In 2013, Quvanzhane Wallis became the youngest female to be nominated in the best actress category. Wallis went from such a profound and unique film like Beasts of the Southern Wild, to the kind of film I have been complaining about all year, another remake. Produced by Will Smith and Jay Z, this is the third time the musical Annie has hit the big screen, previously in 1999. From sex comedy Friends with Benefits, director Will Gluck is apparently just an on set organizer with big names and studio backing calling the shots behind the scenes; he also has no musical experience. Will and Jay Z called this new adaptation a “reimagining”, it takes place in modern day with rent-a-bikes, cell phones and programmable penthouses.

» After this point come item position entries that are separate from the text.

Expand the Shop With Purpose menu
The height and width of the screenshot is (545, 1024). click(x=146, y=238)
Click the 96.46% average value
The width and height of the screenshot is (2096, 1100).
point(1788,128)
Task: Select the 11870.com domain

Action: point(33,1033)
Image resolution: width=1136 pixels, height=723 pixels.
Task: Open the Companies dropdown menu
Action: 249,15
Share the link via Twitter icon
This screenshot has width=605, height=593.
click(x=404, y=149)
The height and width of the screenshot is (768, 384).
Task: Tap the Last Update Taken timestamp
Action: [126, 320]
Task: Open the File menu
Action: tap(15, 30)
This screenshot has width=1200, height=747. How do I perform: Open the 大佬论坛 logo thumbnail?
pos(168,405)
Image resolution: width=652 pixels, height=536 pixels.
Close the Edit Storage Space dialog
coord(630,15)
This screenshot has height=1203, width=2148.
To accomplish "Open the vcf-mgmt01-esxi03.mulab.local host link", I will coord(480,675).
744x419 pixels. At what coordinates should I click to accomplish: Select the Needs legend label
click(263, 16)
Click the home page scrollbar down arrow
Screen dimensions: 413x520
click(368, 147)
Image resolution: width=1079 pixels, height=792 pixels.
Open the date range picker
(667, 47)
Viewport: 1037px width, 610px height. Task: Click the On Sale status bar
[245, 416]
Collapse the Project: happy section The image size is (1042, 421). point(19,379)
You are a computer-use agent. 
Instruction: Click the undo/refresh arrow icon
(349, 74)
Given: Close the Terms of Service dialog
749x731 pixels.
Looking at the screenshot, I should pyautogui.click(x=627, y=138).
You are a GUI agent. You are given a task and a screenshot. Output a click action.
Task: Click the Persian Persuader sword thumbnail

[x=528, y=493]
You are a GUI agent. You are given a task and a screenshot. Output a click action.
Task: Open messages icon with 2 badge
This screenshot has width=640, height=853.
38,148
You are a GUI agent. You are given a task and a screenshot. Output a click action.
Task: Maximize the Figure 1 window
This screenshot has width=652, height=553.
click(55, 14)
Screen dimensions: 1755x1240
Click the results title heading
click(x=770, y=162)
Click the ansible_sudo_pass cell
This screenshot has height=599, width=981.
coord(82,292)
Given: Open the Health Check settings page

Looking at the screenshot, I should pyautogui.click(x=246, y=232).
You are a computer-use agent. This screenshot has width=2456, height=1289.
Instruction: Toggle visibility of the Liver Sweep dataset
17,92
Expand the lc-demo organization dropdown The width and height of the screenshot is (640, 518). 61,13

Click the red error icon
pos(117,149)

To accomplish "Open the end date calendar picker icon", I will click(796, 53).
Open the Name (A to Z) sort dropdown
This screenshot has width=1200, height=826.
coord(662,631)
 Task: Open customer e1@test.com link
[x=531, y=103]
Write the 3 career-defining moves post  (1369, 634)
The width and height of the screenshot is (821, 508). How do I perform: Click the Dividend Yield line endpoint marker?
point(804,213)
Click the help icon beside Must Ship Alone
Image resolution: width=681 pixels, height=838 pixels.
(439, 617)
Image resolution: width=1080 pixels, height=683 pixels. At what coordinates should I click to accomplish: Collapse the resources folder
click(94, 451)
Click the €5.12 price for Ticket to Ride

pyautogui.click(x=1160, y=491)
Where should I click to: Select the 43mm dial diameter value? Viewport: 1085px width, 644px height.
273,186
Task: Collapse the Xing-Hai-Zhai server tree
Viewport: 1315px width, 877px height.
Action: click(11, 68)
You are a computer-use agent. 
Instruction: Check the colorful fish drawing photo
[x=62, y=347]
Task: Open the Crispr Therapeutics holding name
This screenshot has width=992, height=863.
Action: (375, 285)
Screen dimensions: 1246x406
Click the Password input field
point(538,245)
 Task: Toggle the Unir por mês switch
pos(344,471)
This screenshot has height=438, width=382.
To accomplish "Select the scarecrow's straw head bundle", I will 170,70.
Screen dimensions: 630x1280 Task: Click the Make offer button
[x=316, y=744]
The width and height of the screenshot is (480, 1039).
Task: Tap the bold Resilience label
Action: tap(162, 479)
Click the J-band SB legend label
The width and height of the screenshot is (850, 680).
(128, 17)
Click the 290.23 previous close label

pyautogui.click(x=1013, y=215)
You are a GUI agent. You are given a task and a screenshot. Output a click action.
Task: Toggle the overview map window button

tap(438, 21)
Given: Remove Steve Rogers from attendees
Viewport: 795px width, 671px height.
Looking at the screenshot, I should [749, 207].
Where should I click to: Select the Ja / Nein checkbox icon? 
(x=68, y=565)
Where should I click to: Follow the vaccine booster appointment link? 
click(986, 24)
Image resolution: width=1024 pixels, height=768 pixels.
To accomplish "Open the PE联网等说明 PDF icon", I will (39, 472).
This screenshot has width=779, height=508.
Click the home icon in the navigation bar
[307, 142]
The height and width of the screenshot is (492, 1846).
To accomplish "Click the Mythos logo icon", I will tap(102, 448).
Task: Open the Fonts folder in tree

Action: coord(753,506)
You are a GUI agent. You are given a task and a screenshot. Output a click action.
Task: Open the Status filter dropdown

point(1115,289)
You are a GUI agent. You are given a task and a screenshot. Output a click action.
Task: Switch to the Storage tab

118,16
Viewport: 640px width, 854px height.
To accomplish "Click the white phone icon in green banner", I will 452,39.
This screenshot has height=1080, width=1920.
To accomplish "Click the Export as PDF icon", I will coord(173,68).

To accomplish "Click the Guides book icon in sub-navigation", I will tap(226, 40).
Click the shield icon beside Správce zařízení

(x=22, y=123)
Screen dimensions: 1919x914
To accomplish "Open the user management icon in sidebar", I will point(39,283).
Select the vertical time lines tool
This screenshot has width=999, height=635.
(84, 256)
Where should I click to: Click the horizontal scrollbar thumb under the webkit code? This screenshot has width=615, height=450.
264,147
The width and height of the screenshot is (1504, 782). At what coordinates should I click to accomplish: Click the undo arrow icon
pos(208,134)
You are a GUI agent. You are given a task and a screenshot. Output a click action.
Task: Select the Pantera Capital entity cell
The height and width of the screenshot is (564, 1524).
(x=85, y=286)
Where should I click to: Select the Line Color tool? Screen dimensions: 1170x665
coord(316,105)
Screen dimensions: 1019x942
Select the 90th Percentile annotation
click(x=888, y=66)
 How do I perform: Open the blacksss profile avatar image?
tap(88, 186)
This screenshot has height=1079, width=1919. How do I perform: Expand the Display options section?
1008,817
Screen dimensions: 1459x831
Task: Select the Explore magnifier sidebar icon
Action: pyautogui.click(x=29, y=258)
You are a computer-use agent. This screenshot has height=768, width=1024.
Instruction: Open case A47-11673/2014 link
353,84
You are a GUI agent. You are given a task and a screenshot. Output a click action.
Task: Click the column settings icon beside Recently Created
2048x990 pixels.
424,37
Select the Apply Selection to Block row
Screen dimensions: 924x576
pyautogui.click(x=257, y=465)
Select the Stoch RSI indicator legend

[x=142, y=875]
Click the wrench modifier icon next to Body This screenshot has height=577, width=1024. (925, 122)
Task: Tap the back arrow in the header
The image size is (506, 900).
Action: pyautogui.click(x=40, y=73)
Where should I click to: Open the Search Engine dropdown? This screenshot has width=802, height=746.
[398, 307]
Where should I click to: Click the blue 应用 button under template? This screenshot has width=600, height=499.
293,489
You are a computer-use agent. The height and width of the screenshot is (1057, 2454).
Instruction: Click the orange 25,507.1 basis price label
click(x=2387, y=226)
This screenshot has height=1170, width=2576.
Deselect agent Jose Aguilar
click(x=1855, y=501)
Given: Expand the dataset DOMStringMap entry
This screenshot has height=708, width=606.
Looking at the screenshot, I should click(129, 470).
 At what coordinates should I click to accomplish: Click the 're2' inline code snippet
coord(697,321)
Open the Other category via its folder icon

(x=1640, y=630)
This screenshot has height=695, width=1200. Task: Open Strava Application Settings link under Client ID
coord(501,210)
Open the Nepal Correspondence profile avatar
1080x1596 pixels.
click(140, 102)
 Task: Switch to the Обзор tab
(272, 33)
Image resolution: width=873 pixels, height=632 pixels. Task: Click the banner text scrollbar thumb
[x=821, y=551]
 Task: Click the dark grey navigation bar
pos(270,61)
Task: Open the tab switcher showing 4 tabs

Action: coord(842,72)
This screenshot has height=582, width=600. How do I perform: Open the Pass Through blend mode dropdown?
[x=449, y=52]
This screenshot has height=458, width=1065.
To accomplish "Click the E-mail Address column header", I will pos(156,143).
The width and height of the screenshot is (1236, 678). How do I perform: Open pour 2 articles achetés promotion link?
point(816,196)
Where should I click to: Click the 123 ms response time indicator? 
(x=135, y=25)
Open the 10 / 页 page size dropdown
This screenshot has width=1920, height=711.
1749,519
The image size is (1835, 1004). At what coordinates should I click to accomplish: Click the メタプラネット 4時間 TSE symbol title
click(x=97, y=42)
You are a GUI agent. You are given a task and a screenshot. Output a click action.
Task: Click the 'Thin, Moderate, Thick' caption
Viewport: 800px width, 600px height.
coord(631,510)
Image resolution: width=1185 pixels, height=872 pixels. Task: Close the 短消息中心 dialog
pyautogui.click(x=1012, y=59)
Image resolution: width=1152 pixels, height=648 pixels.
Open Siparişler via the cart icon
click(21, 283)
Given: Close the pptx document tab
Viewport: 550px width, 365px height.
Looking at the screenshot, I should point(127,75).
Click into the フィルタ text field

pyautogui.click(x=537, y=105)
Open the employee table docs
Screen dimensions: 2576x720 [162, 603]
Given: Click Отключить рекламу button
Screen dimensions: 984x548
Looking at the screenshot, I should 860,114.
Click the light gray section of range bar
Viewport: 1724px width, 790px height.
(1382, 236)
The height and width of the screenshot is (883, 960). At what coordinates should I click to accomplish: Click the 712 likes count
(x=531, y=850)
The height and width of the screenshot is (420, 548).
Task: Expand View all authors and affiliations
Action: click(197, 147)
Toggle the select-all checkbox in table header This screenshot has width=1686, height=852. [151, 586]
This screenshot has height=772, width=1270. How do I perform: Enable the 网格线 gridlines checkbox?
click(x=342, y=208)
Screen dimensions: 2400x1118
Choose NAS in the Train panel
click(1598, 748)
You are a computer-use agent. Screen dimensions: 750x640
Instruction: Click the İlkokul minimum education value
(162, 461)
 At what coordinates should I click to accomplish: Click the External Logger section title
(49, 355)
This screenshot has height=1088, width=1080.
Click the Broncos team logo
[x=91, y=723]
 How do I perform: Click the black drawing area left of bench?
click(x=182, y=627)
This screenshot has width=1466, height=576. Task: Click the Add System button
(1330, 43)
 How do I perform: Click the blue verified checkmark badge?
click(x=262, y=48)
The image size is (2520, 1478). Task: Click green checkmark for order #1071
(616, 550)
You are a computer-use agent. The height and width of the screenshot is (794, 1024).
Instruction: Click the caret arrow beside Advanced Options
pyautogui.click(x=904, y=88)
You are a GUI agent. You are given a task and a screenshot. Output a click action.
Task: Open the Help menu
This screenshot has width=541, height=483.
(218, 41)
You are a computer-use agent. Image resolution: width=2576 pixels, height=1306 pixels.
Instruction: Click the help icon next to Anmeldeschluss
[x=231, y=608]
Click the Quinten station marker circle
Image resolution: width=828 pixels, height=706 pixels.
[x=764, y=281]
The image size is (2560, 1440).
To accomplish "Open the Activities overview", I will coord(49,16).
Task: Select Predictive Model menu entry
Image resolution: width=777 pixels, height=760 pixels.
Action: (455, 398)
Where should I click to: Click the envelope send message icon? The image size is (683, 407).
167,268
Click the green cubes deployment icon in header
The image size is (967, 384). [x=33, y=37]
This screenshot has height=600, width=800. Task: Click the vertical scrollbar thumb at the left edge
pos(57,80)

 10-year-old Annie (Wallis) is always hustling, she talks her way onto free bikes, free food and free flowers for her foster parent Ms. Hannigan (Diaz). Annie and her fellow orphan friends dream of being adopted, they sing about it each night while listening to Annie read her letter from her parents. Opportunity knocks in the form of a delivery truck that nearly runs her over; thankfully she is saved by Will Stacks (Foxx). The city’s richest man is running for mayor and could use a popularity boost by a bright eyed girl like Annie. Temporary adoption begins to melt the heart of the bitter businessman. “I’m ten, not an idiot,” she tells Stacks, understanding she is only a social media tool for his campaign.

 Perhaps the most honest line in the movie is Cameron Diaz’s Hannigan, “I used to be a bright star”. The few scenes featuring Diaz are a few scenes too many as her provocative Hannigan is another failed modern reinvention. Besides the fantastic voice of Wallis, who seems to be unlimitedly talented (or just well coached), Byrne has a surprisingly good voice and compared to Diaz is the funnier element of the film. Foxx also sounds great in a few of the musical numbers, as each character gets at least one solo, whether they should be singing or not (Cannavale).

 The most impressive musical number comes at a fundraising dinner where Annie is supposed to surprise everyone with her hidden talent. The moment is quickly ruined by a subplot revealing the orphan can’t read. If you make it to the end of the film, it gets even more ridiculous as Wallis and Foxx begin dancing in the street. For 10 year old girls this Annie remake might be hours of fun as they sing along with the songs. However for anyone else there is little to nothing to enjoy or keep your brain stimulated, not even that pathetic car chase sequence in the end.

 Final Thought – Tomorrow is only a day away if you survive this nauseating modern adaptation.